My lesson in my Creative Writing class this week is on individuality. It is about allowing my writing to reflect my uniqueness, my point of view, my interests. It was suggested that we keep a journal in order to practice writing, to hold our thoughts and ideas and impressions, to explore.

I haven't been a very good journal writer over the course of my life. I kept a journal in high school and for the first half of my mission. Over the last several years, this blog has become my journal in that I record in it the major events of my life and what I happen to be thinking about. In that way, it is a reflection of my interests, and hopefully my uniqueness. The problem is that this blog is public. It isn't free writing, such as is encouraged for the class journal, because I am very careful about what I write and how I write it. I try not to record things here that would humiliate or embarrass family members or friends. I edit and revise. I try to keep to a consistent topic. I am aware that I have an audience and that has an impact on how I write. So - I should probably find a notebook or something I can use for a "free writing" journal.

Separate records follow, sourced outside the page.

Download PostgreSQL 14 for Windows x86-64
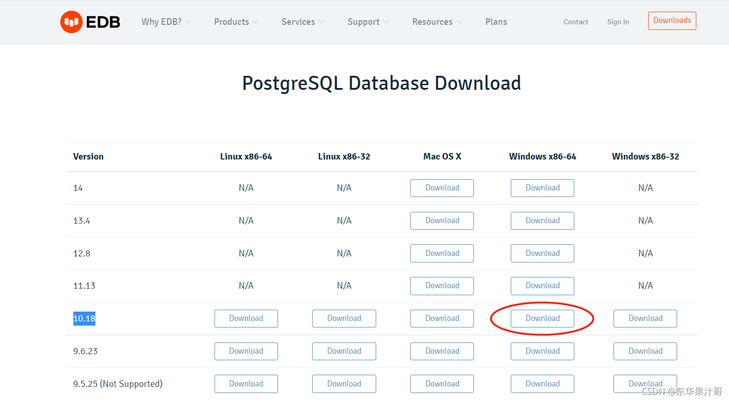This screenshot has height=400, width=729. pyautogui.click(x=542, y=188)
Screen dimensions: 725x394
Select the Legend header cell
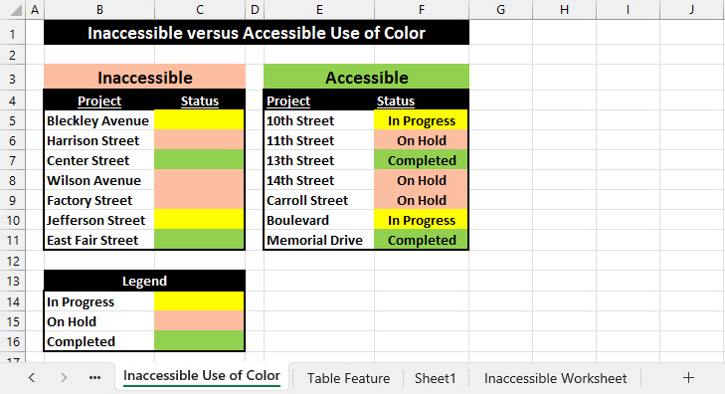pyautogui.click(x=144, y=281)
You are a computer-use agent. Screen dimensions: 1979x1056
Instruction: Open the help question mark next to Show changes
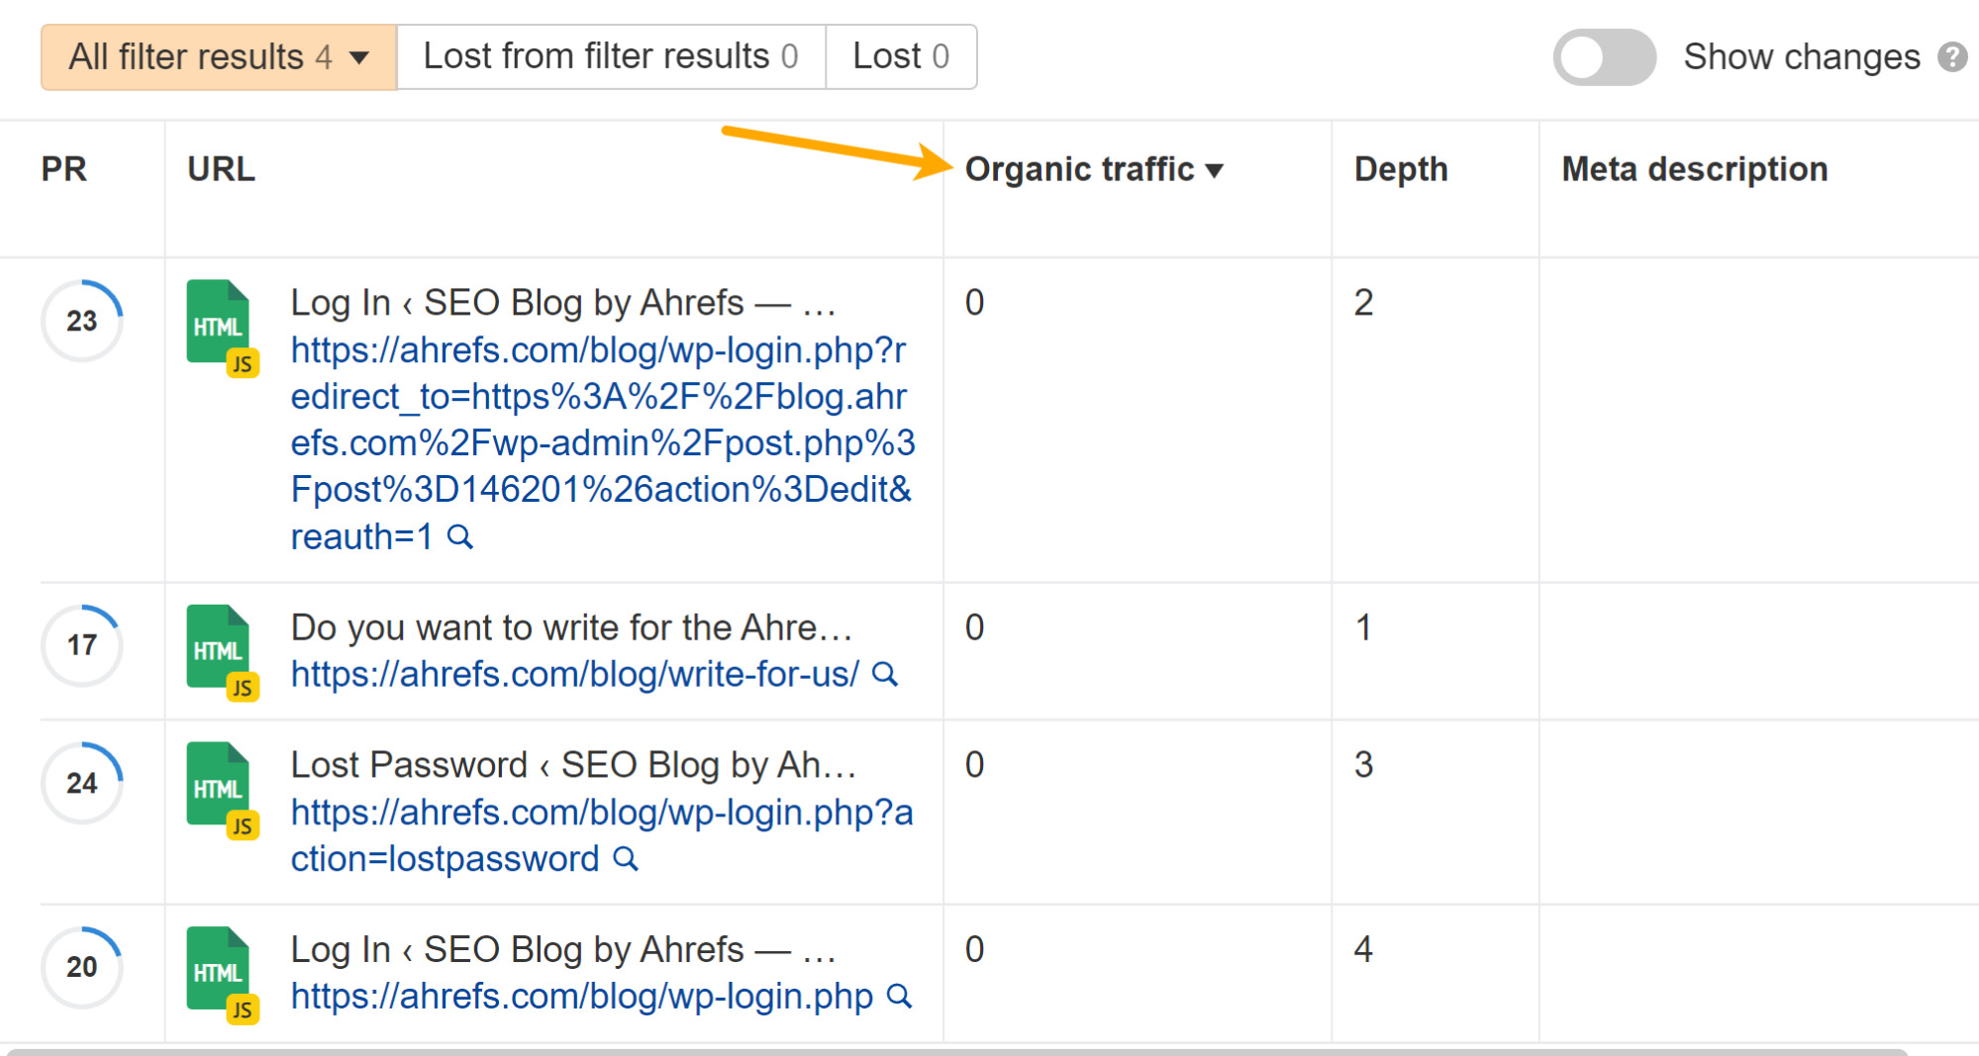pos(1954,56)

Another thing mentioned in the lesson was developing our own voice. Do I have a voice? Does my writing sound like me? Does my personality show through in my writing?

It has occurred to me that I am kind of a bland sort of person. I tend to keep an even keel, and I'm not tossed much by the waves and the winds of life. For our homework, we are supposed to list five things we hate, pick one and write about it - what it is and why we hate it. We were told if we didn't want to write about what we hate, we could instead write about something we love. My problem is that hate and love seem like incredibly intense words. Yes, there are things that frustrate or annoy me, but I wouldn't say that I hate them. There are things that I enjoy or like, but not much that I am really passionate about. It is hard for me to get excited about anything, really.

I remember as a child seeing other children with their Cabbage Patch dolls, and all the hooplah that seemed to be centered around them. I remember telling my parents that I wanted one, and even finally acquiring one, and then I remember looking at it and thinking, "This is just a doll. What was all the hype about?" Where was the excitement and joy that all the other kids seemed to gain from it?

To this day I've never been able to comprehend the intensity of sports fans at a game. To me, it's just a game, and whether the players are professional athletes or kids in little league, it is still just a game. This time one team will win and another time someone else will win, but what's really at stake? What does it mean in the overall scheme of things? To me, very little, if anything.

Does my writing reflect the calmness of my nature? Is my writing less effective because it lacks enthusiasm? Does my voice come across as bland and boring? If I use my personal observations and imagination and language skills to say what I have to say to the best of my ability, will it matter if I'm not passionate about my subject matter? Perhaps my dispassionate approach to life is part of my voice and an expression of my individuality. Or maybe I just need to figure out what there is in life that I can get excited about, and write about that.